[DATA FOR THIS TASK start]

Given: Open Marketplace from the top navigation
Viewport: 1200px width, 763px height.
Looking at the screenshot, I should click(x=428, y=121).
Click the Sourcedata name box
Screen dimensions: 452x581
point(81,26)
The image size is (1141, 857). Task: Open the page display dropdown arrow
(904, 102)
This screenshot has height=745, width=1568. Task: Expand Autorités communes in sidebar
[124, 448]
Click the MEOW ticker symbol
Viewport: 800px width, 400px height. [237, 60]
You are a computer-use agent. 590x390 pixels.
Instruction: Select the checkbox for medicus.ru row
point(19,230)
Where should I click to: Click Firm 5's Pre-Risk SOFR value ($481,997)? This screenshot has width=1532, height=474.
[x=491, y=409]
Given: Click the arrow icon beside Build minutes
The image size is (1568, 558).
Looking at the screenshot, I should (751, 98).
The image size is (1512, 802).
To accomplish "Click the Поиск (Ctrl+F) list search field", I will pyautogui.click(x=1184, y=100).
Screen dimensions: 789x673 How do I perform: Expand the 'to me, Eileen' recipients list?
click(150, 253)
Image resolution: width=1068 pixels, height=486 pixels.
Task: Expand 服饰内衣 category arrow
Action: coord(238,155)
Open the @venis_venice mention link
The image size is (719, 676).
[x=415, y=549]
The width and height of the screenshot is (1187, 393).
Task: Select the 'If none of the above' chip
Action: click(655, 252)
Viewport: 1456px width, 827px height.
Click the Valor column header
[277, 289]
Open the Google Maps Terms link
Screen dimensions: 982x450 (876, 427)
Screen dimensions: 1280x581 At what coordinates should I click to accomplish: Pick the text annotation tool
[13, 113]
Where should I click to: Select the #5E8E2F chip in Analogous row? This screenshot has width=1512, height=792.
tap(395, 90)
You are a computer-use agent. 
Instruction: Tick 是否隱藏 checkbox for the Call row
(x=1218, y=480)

[DATA FOR THIS TASK end]

Rewrite all of the entries above, replacing every "The image size is" with "The screenshot measures" and leaving everything else unchanged.

* EXERCISE RESPONSE *
Given: Open Marketplace from the top navigation
Viewport: 1200px width, 763px height.
Looking at the screenshot, I should click(x=428, y=121).
Click the Sourcedata name box
Screen dimensions: 452x581
point(81,26)
The screenshot measures (1141, 857). Task: Open the page display dropdown arrow
(904, 102)
This screenshot has height=745, width=1568. Task: Expand Autorités communes in sidebar
[124, 448]
Click the MEOW ticker symbol
Viewport: 800px width, 400px height. [237, 60]
You are a computer-use agent. 590x390 pixels.
Instruction: Select the checkbox for medicus.ru row
point(19,230)
Where should I click to: Click Firm 5's Pre-Risk SOFR value ($481,997)? This screenshot has width=1532, height=474.
[x=491, y=409]
Given: Click the arrow icon beside Build minutes
The screenshot measures (1568, 558).
Looking at the screenshot, I should (751, 98).
The screenshot measures (1512, 802).
To accomplish "Click the Поиск (Ctrl+F) list search field", I will pyautogui.click(x=1184, y=100).
Screen dimensions: 789x673 How do I perform: Expand the 'to me, Eileen' recipients list?
click(150, 253)
Image resolution: width=1068 pixels, height=486 pixels.
Task: Expand 服饰内衣 category arrow
Action: coord(238,155)
Open the @venis_venice mention link
The screenshot measures (719, 676).
[x=415, y=549]
The width and height of the screenshot is (1187, 393).
Task: Select the 'If none of the above' chip
Action: click(655, 252)
Viewport: 1456px width, 827px height.
Click the Valor column header
[277, 289]
Open the Google Maps Terms link
Screen dimensions: 982x450 (876, 427)
Screen dimensions: 1280x581 At what coordinates should I click to accomplish: Pick the text annotation tool
[13, 113]
Where should I click to: Select the #5E8E2F chip in Analogous row? This screenshot has width=1512, height=792.
tap(395, 90)
You are a computer-use agent. 
Instruction: Tick 是否隱藏 checkbox for the Call row
(x=1218, y=480)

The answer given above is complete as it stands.